“There is still love in this world,” says 63-year-old Naima with tears in her eyes. Naima lives with her husband, Aftab, 73 years of age, in a one-room dwelling in the Seelampur slum.
Both Naima and Aftab belong to a small village in Uttar Pradesh. They were forced to come to Delhi for a better life after a few months of marriage. Aftab had a traumatic childhood when he lost his parents early in life.
When the young couple came to Delhi, they had no place to stay, and a relative of Naima offered them a place to stay in Seelampur, and this is where they continue to remain after 35 years. Aftab tried to find a steady job but could not. He tried selling vegetables or to work as a daily wage laborer. Soon Aftab and Naima’s family grew, and they had four children: one son and three daughters.

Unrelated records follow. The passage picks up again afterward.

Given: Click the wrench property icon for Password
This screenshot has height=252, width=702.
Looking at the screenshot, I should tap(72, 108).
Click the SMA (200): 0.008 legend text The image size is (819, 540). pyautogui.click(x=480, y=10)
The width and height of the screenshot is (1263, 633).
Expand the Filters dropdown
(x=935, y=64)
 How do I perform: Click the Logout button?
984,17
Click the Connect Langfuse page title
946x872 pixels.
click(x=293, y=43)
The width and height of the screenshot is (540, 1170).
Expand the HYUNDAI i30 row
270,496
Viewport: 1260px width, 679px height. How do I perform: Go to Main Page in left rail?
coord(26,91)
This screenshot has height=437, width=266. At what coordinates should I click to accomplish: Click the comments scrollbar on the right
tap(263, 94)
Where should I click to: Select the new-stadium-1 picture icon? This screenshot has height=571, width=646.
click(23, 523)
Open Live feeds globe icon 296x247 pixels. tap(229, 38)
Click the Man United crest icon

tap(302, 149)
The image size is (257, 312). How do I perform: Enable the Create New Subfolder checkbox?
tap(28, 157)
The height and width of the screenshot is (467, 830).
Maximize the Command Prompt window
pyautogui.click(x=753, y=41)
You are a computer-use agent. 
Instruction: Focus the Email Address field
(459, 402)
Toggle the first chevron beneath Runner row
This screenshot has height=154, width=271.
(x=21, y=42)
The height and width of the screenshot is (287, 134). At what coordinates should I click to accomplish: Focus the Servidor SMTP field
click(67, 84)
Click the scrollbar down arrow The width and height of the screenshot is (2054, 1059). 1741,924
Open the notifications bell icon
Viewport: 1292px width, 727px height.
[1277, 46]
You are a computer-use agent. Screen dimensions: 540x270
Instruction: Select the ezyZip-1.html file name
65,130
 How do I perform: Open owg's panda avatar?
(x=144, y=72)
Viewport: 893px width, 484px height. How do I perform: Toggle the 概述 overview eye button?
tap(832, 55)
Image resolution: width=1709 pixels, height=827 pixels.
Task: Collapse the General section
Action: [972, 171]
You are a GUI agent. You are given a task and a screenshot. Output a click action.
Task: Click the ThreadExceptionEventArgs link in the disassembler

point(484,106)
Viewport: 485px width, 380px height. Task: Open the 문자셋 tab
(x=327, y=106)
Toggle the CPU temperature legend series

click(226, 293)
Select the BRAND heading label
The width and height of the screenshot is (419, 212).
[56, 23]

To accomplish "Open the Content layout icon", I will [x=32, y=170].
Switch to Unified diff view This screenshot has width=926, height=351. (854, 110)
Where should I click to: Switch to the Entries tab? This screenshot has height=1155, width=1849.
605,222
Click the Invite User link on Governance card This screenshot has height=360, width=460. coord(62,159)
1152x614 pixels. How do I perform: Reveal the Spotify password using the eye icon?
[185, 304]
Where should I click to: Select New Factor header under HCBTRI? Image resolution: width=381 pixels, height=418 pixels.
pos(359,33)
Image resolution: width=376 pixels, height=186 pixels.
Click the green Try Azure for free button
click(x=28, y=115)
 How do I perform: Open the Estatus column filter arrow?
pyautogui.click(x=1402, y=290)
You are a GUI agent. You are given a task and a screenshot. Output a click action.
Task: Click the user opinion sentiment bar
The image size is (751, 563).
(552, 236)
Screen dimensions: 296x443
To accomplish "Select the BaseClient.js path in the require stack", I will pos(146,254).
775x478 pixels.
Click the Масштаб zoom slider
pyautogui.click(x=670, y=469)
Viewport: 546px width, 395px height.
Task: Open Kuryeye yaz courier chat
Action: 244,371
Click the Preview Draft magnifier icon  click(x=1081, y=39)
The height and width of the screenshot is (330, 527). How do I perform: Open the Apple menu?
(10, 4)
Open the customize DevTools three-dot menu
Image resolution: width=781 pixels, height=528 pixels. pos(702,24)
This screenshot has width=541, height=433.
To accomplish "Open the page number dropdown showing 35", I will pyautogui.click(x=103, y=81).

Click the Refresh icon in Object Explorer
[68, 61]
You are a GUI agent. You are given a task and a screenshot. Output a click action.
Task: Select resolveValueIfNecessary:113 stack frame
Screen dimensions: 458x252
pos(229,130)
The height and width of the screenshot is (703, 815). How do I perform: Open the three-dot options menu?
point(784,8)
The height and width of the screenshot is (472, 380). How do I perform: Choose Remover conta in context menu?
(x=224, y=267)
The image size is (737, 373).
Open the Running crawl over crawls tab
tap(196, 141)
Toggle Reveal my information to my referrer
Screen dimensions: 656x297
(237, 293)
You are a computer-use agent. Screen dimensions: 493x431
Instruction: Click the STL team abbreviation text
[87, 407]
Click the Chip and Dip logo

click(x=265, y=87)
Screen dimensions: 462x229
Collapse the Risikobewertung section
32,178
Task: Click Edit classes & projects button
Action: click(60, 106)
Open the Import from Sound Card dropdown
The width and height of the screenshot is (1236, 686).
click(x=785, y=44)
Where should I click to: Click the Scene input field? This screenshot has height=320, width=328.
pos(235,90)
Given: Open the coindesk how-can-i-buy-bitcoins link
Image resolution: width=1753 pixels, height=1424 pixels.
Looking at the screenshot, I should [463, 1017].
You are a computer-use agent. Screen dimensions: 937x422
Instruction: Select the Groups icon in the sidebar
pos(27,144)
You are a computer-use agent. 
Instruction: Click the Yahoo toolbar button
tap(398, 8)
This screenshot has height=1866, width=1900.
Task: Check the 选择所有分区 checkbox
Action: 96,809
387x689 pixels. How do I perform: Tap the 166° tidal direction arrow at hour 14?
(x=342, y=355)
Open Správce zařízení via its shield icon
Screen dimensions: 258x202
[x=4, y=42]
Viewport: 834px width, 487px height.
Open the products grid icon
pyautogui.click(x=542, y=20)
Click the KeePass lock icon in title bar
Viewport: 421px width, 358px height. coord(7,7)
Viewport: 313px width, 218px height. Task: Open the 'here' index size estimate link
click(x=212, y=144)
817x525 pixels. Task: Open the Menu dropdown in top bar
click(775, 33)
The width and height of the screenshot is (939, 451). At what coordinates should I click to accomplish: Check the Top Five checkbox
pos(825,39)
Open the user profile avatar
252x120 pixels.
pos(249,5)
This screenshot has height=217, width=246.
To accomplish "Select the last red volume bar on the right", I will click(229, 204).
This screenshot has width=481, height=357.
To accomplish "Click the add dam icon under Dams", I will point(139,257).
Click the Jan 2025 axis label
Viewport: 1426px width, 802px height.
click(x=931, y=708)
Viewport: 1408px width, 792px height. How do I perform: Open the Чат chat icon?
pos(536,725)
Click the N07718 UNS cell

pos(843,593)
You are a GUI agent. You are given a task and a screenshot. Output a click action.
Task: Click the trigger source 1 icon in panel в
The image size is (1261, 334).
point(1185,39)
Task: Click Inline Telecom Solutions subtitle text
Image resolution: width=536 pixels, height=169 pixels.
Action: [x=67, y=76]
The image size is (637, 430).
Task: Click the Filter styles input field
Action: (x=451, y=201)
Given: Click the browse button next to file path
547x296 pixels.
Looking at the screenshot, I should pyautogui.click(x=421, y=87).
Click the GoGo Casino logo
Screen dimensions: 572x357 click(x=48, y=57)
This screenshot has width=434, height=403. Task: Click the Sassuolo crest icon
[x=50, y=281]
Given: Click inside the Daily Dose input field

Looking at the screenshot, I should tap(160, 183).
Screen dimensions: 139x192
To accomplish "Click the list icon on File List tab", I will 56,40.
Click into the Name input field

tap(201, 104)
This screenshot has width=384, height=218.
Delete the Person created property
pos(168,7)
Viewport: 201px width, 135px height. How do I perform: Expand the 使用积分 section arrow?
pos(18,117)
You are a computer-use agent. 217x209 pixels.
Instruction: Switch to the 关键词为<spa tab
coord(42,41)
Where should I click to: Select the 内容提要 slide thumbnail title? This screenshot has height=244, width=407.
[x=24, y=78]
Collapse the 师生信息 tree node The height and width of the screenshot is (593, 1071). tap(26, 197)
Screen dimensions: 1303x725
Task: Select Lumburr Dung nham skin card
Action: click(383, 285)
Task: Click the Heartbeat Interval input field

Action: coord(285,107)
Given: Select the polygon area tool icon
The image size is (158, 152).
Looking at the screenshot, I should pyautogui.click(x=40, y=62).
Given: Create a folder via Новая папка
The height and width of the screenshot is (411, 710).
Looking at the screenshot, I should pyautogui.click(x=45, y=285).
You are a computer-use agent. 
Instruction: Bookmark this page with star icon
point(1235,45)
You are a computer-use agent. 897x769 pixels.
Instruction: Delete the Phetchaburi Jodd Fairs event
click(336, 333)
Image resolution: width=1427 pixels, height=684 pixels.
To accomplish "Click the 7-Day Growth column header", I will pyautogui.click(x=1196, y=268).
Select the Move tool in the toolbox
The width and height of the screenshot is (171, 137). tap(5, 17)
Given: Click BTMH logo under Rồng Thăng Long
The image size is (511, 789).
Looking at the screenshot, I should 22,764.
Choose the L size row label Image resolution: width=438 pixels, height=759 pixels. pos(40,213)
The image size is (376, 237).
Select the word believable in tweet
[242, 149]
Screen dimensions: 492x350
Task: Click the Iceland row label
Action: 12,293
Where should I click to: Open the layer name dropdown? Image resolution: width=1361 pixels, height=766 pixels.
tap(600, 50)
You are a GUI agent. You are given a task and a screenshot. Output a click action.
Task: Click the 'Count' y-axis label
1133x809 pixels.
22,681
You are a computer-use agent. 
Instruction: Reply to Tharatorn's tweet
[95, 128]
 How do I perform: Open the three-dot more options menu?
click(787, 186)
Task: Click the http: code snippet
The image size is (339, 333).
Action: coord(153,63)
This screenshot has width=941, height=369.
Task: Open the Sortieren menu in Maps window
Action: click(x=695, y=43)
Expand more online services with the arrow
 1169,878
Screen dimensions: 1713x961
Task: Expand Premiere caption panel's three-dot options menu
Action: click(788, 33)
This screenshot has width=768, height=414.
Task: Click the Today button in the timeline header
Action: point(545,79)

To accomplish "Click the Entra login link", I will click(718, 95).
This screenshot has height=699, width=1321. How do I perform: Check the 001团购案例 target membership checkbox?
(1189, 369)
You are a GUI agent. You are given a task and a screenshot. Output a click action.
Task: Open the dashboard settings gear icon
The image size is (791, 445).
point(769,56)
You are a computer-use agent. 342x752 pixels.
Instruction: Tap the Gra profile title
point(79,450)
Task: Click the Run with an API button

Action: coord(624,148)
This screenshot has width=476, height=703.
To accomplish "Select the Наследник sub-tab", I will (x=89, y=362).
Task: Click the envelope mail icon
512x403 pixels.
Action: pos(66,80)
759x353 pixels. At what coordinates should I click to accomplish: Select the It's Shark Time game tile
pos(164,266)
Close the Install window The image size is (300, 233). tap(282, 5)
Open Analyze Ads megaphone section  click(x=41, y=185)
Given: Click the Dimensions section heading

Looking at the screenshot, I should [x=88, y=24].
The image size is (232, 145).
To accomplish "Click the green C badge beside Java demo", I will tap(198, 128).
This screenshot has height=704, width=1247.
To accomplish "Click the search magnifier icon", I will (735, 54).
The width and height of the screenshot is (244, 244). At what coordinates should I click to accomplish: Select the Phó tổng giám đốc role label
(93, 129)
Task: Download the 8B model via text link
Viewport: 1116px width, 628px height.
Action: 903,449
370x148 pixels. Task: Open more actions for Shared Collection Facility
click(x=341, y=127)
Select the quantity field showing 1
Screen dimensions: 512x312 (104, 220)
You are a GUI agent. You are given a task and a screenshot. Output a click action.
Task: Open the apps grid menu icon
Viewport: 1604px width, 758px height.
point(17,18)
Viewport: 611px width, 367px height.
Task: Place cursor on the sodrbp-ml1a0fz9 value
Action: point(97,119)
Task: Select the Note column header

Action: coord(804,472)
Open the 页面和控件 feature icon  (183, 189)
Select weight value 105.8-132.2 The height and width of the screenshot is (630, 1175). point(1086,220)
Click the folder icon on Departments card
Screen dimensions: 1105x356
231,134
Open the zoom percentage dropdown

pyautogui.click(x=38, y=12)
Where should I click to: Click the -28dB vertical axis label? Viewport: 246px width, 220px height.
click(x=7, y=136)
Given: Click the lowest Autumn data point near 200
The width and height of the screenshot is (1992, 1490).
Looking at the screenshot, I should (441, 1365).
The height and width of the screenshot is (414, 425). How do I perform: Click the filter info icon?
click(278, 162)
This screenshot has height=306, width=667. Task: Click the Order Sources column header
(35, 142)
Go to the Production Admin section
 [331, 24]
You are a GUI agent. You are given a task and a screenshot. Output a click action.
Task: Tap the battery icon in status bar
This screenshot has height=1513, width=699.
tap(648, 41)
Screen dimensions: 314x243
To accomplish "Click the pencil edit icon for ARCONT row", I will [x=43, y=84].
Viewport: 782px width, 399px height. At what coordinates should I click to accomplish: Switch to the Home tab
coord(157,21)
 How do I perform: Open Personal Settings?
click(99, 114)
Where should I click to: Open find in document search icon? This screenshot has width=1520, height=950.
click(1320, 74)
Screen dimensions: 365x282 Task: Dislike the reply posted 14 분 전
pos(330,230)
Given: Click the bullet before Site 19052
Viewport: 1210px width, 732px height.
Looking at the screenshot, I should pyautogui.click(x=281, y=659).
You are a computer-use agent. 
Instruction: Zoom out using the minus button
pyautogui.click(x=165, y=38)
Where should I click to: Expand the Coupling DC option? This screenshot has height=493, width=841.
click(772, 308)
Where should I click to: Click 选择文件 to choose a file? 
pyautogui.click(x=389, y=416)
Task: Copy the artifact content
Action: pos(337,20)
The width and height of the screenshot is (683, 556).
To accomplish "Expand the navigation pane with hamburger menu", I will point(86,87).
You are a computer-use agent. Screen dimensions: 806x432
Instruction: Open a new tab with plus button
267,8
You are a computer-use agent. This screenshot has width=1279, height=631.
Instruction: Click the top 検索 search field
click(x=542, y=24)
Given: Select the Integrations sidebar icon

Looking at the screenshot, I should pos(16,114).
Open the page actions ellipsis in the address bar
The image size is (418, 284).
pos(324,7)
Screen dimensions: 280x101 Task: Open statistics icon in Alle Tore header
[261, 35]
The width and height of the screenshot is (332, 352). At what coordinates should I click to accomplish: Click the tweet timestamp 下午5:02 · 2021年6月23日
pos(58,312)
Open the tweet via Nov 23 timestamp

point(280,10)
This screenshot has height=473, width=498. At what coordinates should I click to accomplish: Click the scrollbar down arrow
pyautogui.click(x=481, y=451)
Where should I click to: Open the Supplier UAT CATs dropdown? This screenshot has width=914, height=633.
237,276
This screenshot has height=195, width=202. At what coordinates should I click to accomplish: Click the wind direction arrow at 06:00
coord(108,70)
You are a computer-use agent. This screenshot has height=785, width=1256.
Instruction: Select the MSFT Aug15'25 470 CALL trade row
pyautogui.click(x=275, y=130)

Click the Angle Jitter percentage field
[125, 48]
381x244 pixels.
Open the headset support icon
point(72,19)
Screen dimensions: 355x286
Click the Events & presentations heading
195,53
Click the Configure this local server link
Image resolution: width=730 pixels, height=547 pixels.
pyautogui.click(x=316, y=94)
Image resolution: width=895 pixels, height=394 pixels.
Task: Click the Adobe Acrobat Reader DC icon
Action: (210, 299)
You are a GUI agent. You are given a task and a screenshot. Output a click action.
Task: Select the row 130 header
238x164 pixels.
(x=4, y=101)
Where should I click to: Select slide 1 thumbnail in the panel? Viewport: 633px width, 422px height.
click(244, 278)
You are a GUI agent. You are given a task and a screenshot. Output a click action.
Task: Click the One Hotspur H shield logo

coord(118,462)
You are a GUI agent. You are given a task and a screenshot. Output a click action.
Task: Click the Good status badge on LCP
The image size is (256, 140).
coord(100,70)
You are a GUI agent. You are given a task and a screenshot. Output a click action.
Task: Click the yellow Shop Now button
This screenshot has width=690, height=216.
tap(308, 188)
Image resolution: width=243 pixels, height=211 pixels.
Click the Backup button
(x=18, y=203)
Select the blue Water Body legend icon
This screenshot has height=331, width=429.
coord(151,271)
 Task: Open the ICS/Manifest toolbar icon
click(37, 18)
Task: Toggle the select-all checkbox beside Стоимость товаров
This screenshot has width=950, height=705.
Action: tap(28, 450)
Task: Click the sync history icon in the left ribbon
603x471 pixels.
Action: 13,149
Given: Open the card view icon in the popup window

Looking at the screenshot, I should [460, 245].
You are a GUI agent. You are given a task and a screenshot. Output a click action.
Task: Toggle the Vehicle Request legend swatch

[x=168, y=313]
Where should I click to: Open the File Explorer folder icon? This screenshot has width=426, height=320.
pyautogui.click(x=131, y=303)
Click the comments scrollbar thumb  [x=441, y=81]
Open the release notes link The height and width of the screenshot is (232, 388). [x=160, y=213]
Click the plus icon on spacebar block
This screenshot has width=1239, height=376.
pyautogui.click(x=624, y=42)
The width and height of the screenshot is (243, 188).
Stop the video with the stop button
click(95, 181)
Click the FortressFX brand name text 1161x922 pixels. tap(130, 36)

As Aftab never had a stable income, there was always a shortage of food at home. Naima remembers that she used to sleep on an empty stomach every other night and does not remember if she or her family ever wore new clothes. Their only son fell into bad company and dropped out of school to make matters worse. The daughters were married off at an early age so that there were fewer mouths to feed. Naima tried to supplement the income by stripping wires but had to leave as she developed a respiratory problem.
Naima’s son, who was an adult, started drinking alcohol. Although he used to work in a factory, he never used to contribute to the household expenses. Whenever his parents would ask him for money, the son would fight and physically abuse them. Aftab continued to work as a laborer, but he started experiencing tightness of the chest and excessive shortness of breath. Both Naima and Aftab were diagnosed with Chronic Obstructive Pulmonary Disease.
Along with this, Naima became hypertensive and diabetic. With all the health issues and the situation at home, Naima and Aftab became depressed with no hope for the future. Aftab started doing piece work at home and used to get $2 a day for packing toys, but the work was not regular.
Soon after, the pandemic struck. With the lockdown, Aftab lost his work. There was no earning and no savings. Their son also left them to fend for themselves to add to their trauma. There was nobody to help them. Their married daughters expressed an inability to support them. In no time, all the food at home was finished. Aftab and Naima became helpless and discouraged with life. Naima spent the whole day crying, and they stopped having their medicines. Their health deteriorated, and they were on the brink of starvation.
During this time, an Asha warrior was visiting homes in their lane to raise awareness on Covid, and heard of their plight. Immediately the Asha team rushed to help them. After assessing their health status, the Asha nurse practitioner started both of them on regular treatment for COPD. Asha also ensured that Aftab and Naima received monthly grocery packets. They were also given cash to pay the electricity bill and cooking gas and buy some vegetables. Asha warriors visited them every day to spend some time with them.
Aftab and Naima continue to visit weekly clinics at the Asha center. Not only has their health improved, but also their outlook on life and the future has changed dramatically. They have become Asha Ambassadors in their community and regularly encourage other elderly to attend Asha clinics.
Naima and Aftab say they have found a family in Asha. A family filled with love and care, warmth and tenderness. “Asha has given us new life”, they say.